▶ Objectif
Dans la décision de la cour administrative d'appel reproduite ci-dessous, relevez toutes les années au titre desquelles M. et Mme Pierre A ont été assujettis aux cotisations supplémentaires d'impôt sur le revenu et de contributions sociales.

▶ Document
La jurisprudence francophone des Cours suprêmes


recherche avancée

11/02/2010 | FRANCE | N°08LY01101

France | France, Cour administrative d'appel de Lyon, 5ème chambre - formation à 3, 11 février 2010, 08LY01101


Vu la requête, enregistrée par télécopie le 9 mai 2008 à la Cour, régularisée le 13 mai 2008, présenté pour M. et Mme Pierre A, demeurant ... ;

M. et Mme Pierre A demandent à la Cour :

1°) d'annuler le jugement n° 0600105, en date du 11 mars 2008, par lequel le Tribunal administratif de Dijon a rejeté leur demande en décharge des cotisations supplémentaires d'impôt sur le revenu et de contributions sociales auxquelles ils ont été assujettis au titre des années 1995, 1999, 2000 et 2001, et des pénalités y afférentes ;

2°) de prononcer les décharges

demandées ;

3°) de mettre à la charge de l'Etat la somme de 3 000 euros au titre de l'a...

▶ Données affichées

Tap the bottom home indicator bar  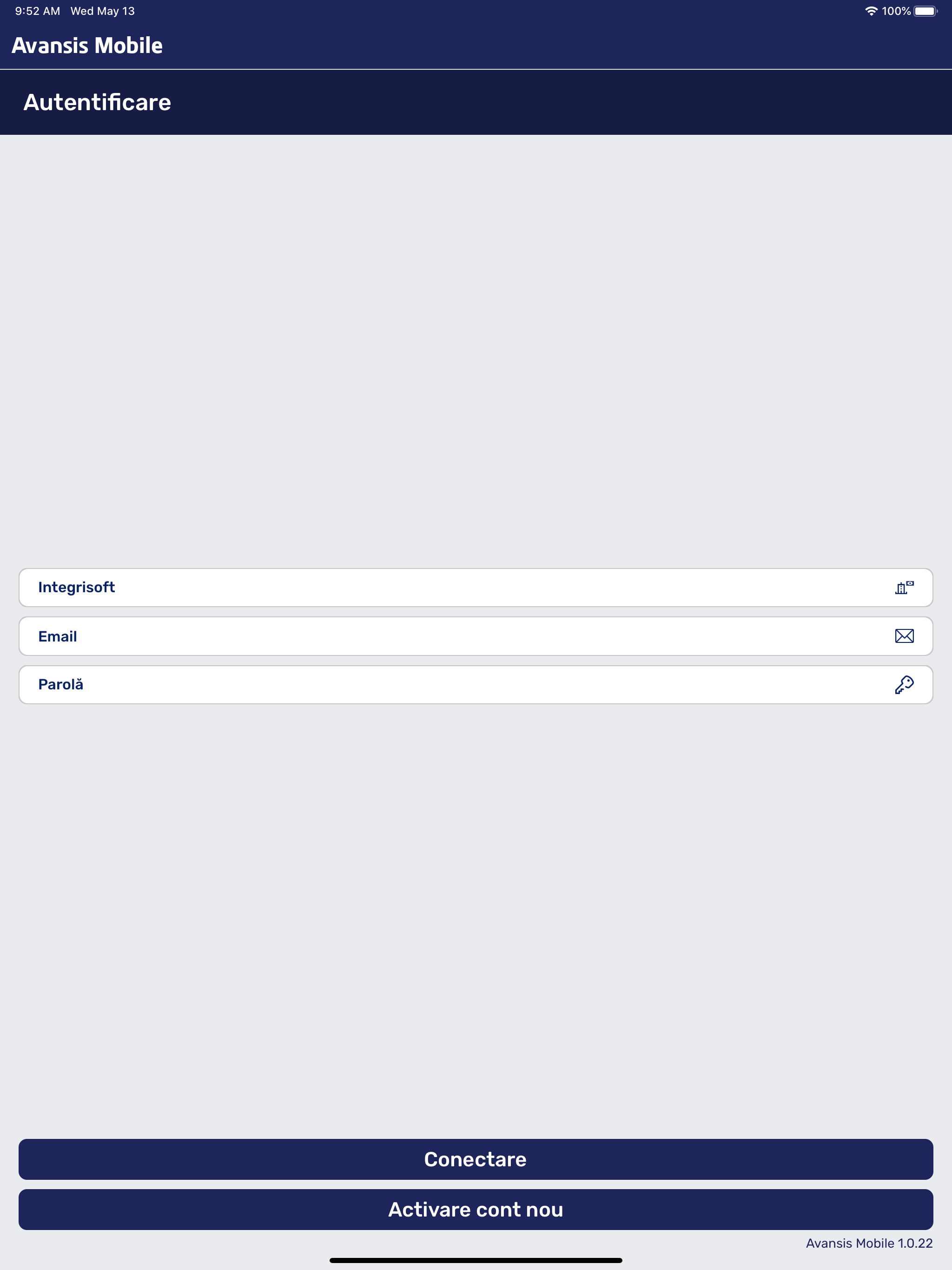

▶ Corrigé
1995, 1999, 2000 et 2001.